Exercise details — An exact transcript of all the records is the expected answer.

**********

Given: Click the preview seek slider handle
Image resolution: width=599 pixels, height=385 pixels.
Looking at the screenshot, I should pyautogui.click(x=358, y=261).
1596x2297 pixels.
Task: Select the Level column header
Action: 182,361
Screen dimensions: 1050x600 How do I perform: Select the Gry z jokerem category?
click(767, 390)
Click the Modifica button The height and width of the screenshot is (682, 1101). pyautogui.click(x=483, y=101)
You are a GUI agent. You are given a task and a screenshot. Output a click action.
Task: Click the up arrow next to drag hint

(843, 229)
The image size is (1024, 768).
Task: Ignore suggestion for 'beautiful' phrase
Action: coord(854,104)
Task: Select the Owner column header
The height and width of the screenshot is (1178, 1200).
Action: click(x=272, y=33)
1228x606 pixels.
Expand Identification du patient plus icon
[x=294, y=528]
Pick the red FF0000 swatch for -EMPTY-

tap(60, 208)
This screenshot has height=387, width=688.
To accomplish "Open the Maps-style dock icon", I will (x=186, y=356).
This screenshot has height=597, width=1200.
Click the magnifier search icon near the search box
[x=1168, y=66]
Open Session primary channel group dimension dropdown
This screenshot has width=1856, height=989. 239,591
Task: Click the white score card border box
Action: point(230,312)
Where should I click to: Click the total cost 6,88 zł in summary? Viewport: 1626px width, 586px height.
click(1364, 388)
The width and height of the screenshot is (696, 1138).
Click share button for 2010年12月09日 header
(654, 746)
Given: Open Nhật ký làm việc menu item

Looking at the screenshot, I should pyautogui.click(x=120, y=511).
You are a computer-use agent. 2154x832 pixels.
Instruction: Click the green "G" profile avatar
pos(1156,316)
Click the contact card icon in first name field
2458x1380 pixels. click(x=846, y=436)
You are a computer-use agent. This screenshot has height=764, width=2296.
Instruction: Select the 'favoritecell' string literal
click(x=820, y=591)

**********

Solution to this exercise —
Given: Click the preview seek slider handle
Image resolution: width=599 pixels, height=385 pixels.
Looking at the screenshot, I should pyautogui.click(x=358, y=261).
1596x2297 pixels.
Task: Select the Level column header
Action: 182,361
Screen dimensions: 1050x600 How do I perform: Select the Gry z jokerem category?
click(767, 390)
Click the Modifica button The height and width of the screenshot is (682, 1101). pyautogui.click(x=483, y=101)
You are a GUI agent. You are given a task and a screenshot. Output a click action.
Task: Click the up arrow next to drag hint

(843, 229)
The image size is (1024, 768).
Task: Ignore suggestion for 'beautiful' phrase
Action: coord(854,104)
Task: Select the Owner column header
The height and width of the screenshot is (1178, 1200).
Action: click(x=272, y=33)
1228x606 pixels.
Expand Identification du patient plus icon
[x=294, y=528]
Pick the red FF0000 swatch for -EMPTY-

tap(60, 208)
This screenshot has height=387, width=688.
To accomplish "Open the Maps-style dock icon", I will (x=186, y=356).
This screenshot has height=597, width=1200.
Click the magnifier search icon near the search box
[x=1168, y=66]
Open Session primary channel group dimension dropdown
This screenshot has width=1856, height=989. 239,591
Task: Click the white score card border box
Action: point(230,312)
Where should I click to: Click the total cost 6,88 zł in summary? Viewport: 1626px width, 586px height.
click(1364, 388)
The width and height of the screenshot is (696, 1138).
Click share button for 2010年12月09日 header
(654, 746)
Given: Open Nhật ký làm việc menu item

Looking at the screenshot, I should pyautogui.click(x=120, y=511).
You are a computer-use agent. 2154x832 pixels.
Instruction: Click the green "G" profile avatar
pos(1156,316)
Click the contact card icon in first name field
2458x1380 pixels. click(x=846, y=436)
You are a computer-use agent. This screenshot has height=764, width=2296.
Instruction: Select the 'favoritecell' string literal
click(x=820, y=591)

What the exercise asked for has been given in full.